- _Task directions_
Please rewrite the listing from the line with "You are a GUI" up to and including the line with "click(x=1999, y=350)", shifting every coordinate in the answers up by 14. Leave the pictures out.

- _Records to use_
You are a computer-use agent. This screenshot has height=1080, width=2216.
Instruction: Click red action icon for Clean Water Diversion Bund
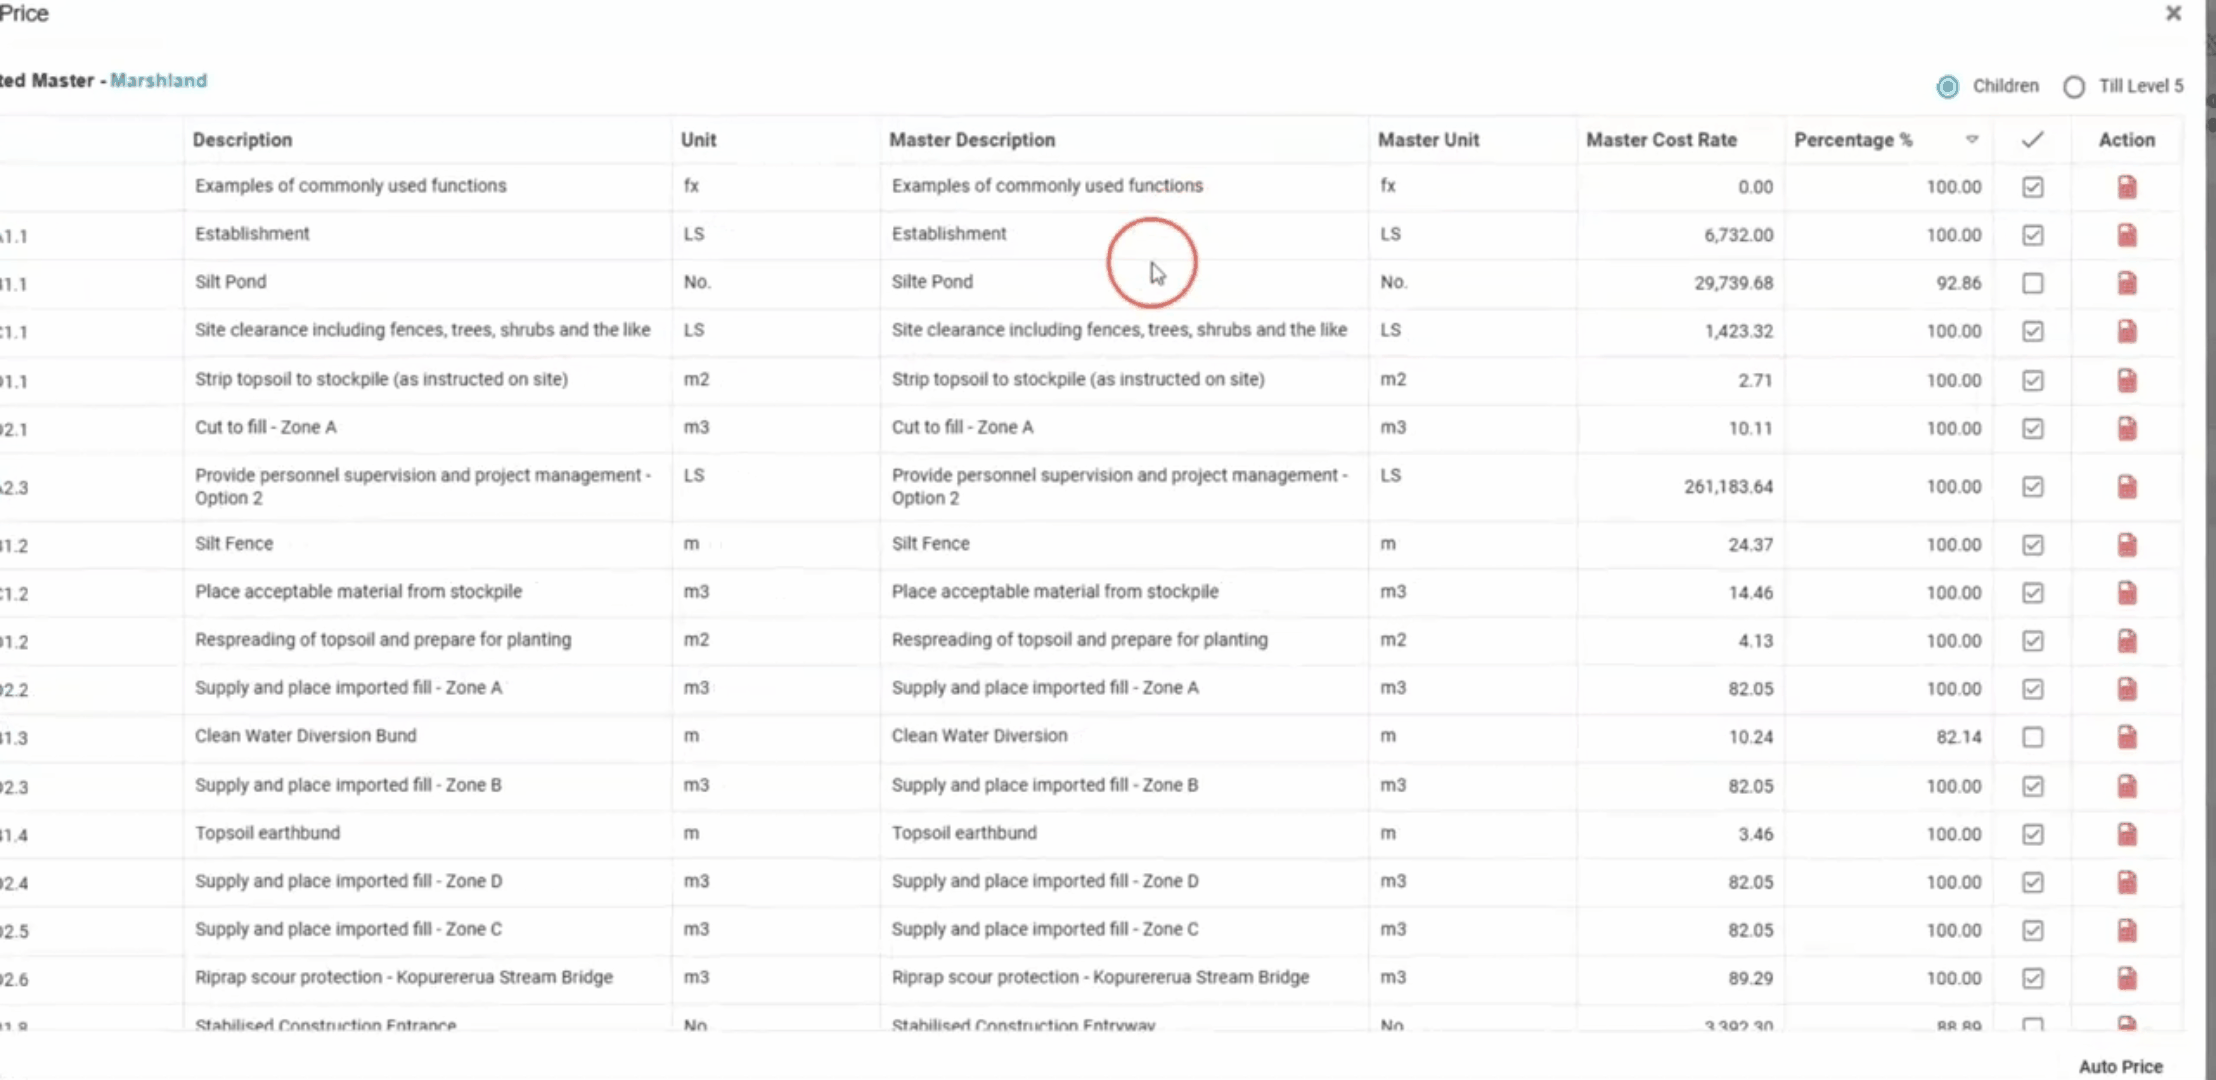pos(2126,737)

* * *

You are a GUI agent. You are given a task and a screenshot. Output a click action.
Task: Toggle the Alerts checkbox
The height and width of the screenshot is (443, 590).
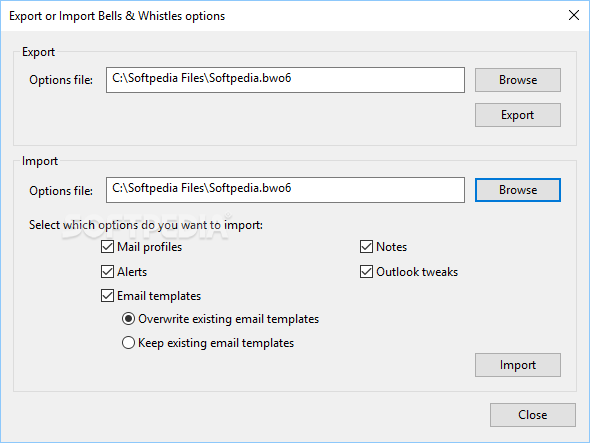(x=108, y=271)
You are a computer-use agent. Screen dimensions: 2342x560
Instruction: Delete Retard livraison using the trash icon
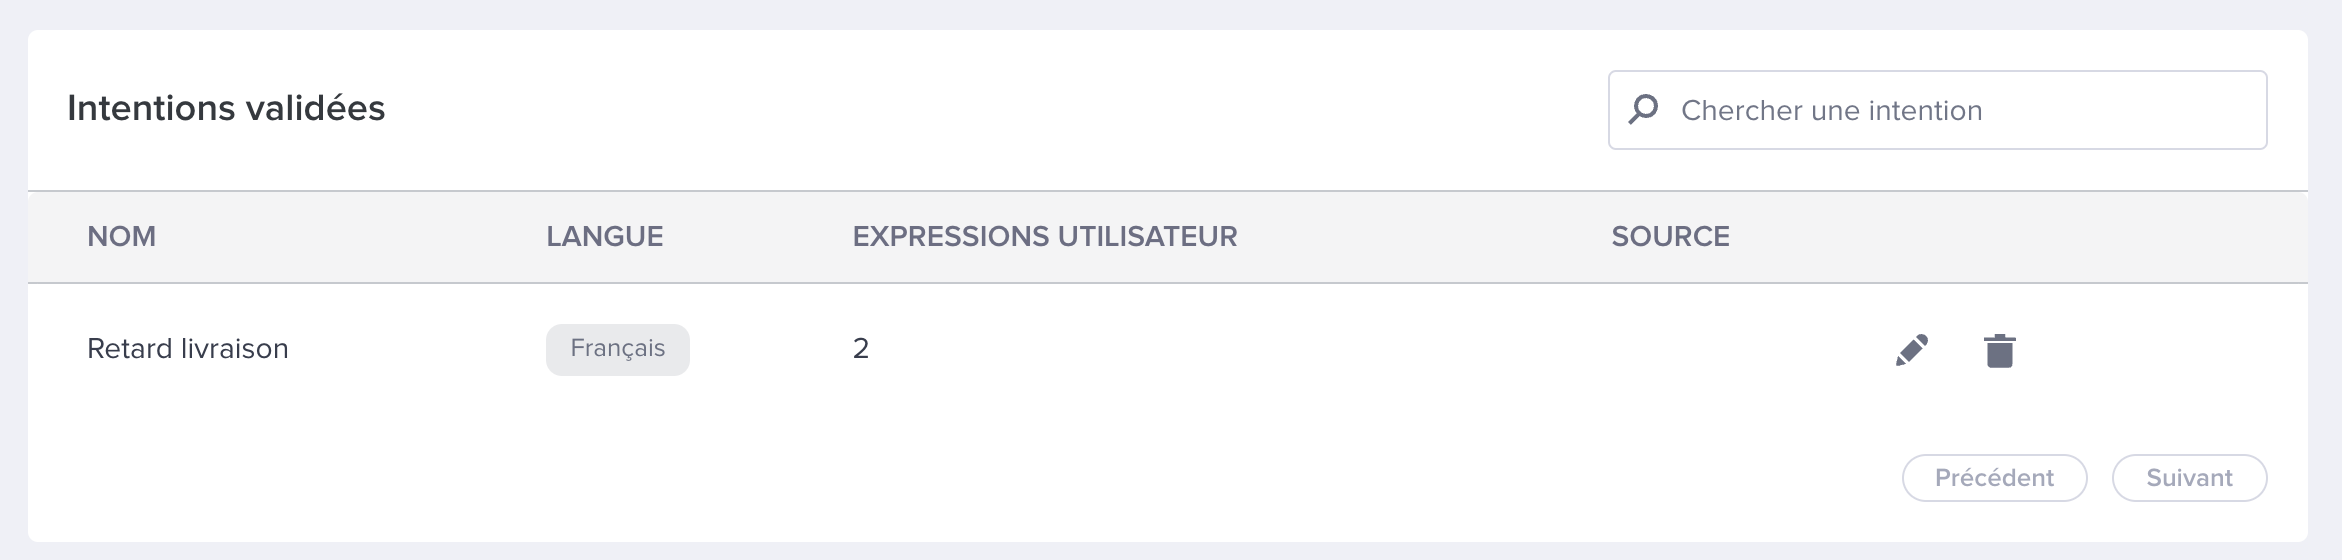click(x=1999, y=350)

- _Full solution_
You are a GUI agent. You are given a task and a screenshot. Output a click action.
Task: Toggle the Alerts checkbox
The height and width of the screenshot is (443, 590).
(x=122, y=285)
You are a computer-use agent. Screen dimensions: 2342x560
Instruction: Delete Retard livraison using the trash icon
click(x=2013, y=364)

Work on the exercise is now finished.